The forum encourages partnerships and collaboration between the private sector, public sector, and non-governmental organizations, and convenes individuals and energy organisations to collaborate and fast-track the implementation of clean energy technologies. Globally, CEM member governments account for 90% of clean power and 80% of clean energy investments, and large proportion of public R&D in clean energy technologies.

The forum operates through two interrelated features

- A high-level ministerial policy dialogue between energy ministers, partners and other top global stakeholders
- The CEM work programme, which consists of technical policy initiatives and campaigns

The CEM work programme spans the clean energy spectrum (power, transport, buildings, industry, and creating an enabling policy environment), with topics ranging from scaling up of electric mobility to appliance efficiency, and variable renewable integration to clean hydrogen deployment. Member participation in these initiatives and campaigns is voluntary and collaborative.

As of 2023, CEM members include Australia, Brazil, Canada, Chile, China, Denmark, European Commission, Finland, France, Germany, India, Indonesia, Italy, Japan, Korea, Mexico, Netherlands, New Zealand, Norway, Poland, Portugal, Russia, Saudi Arabia, South Africa, Spain, Sweden, United Arab Emirates, United Kingdom and United States.
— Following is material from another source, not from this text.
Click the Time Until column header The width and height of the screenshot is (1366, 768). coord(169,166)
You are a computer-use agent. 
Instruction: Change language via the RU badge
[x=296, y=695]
CEM engagement is coordinated by an independent multilateral Secretariat housed at the International Energy Agency in Paris since 2016.

== Organisation ==

The CEM is a partnership of the world's leading economies working together to accelerate the implementation of clean energy technologies. It supports a broad range of clean energy policy and technology activities that together improve energy efficiency, expand clean energy supply, support energy systems transformation, and enhance human capacity. The CEM pairs political engagement among energy ministers at an annual Ministerial meeting with year-round technical initiatives and campaigns.
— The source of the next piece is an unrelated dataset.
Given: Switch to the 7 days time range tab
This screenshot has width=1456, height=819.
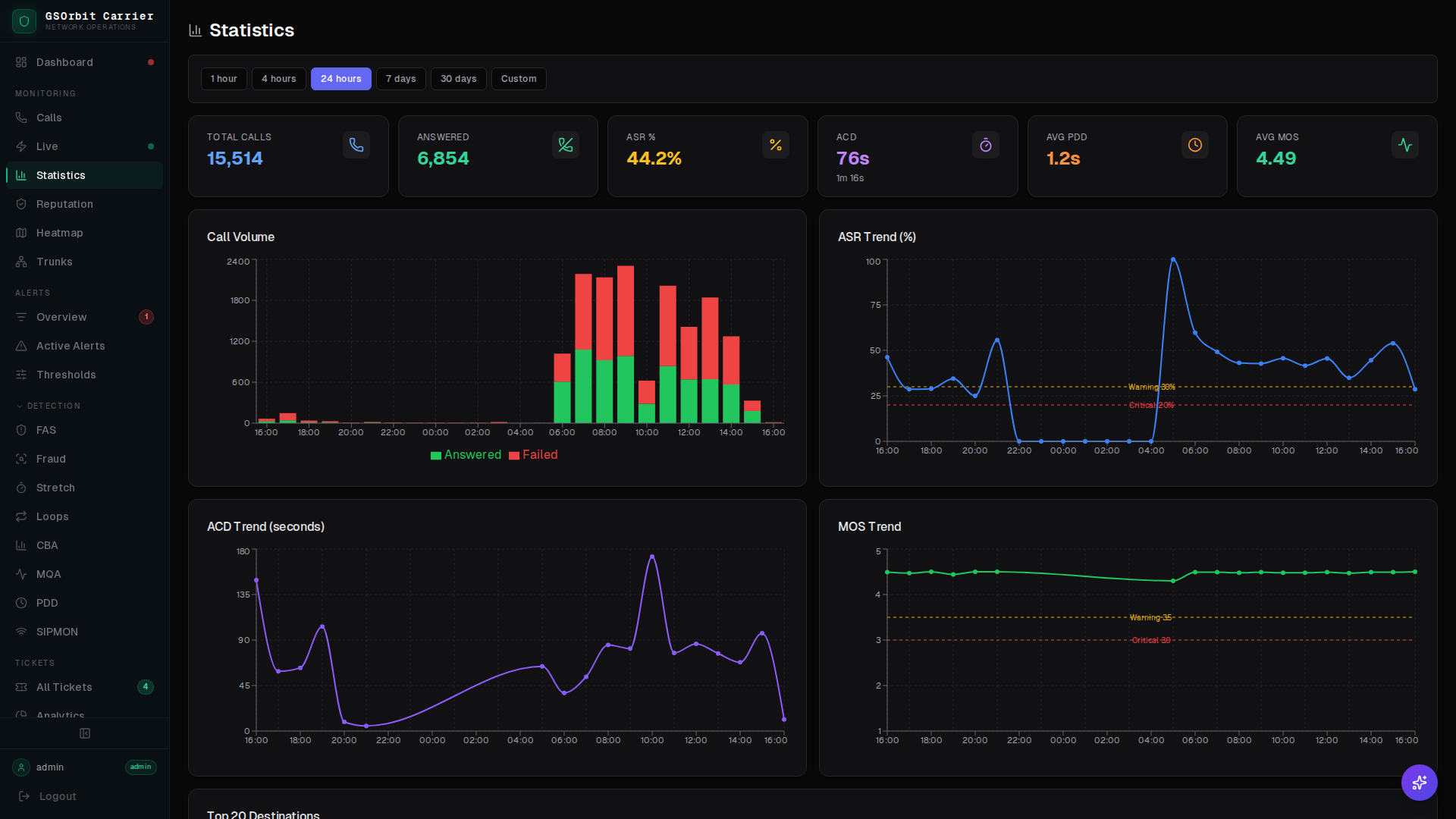Looking at the screenshot, I should pyautogui.click(x=400, y=78).
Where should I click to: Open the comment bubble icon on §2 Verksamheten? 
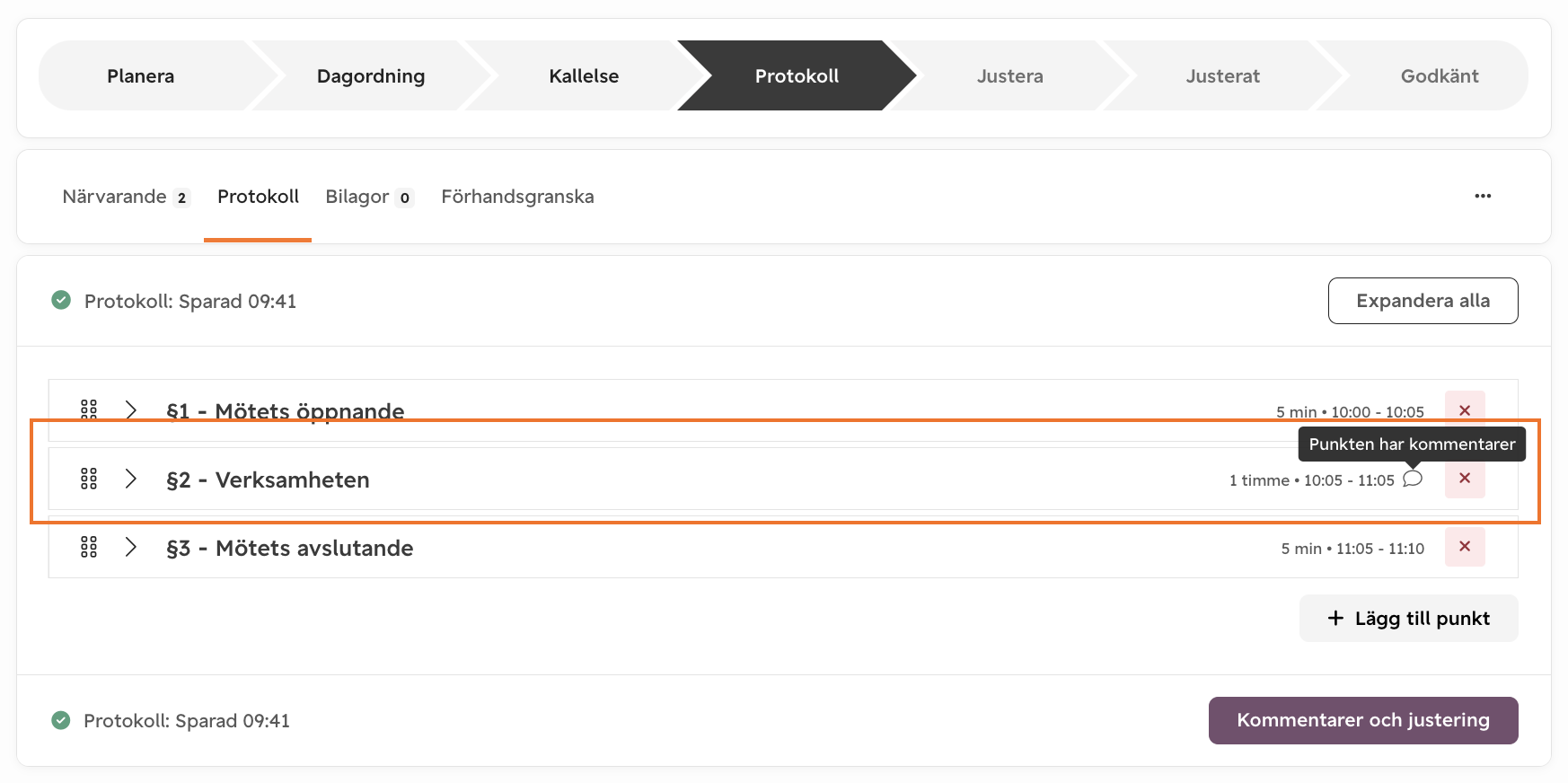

The annual Ministerial meetings are hosted by one or more CEM members, with the hosting role rotating annually among the members based on voluntary expressions of interest. Members volunteering to host a Ministerial meeting also host a Preparatory Meeting for the preceding Ministerial Meeting. The meetings are thereafter organised by the host in coordination with the CEM's Steering Committee and Secretariat in alignment with the objectives of the CEM.

Member countries propose, work on, and share leadership of CEM initiatives and campaigns that help them achieve their own national clean energy objectives. The underlying coordination support and analytical work of these initiatives and campaigns are undertaken by one or more operating agents appointed by the leading member governments shaping the work.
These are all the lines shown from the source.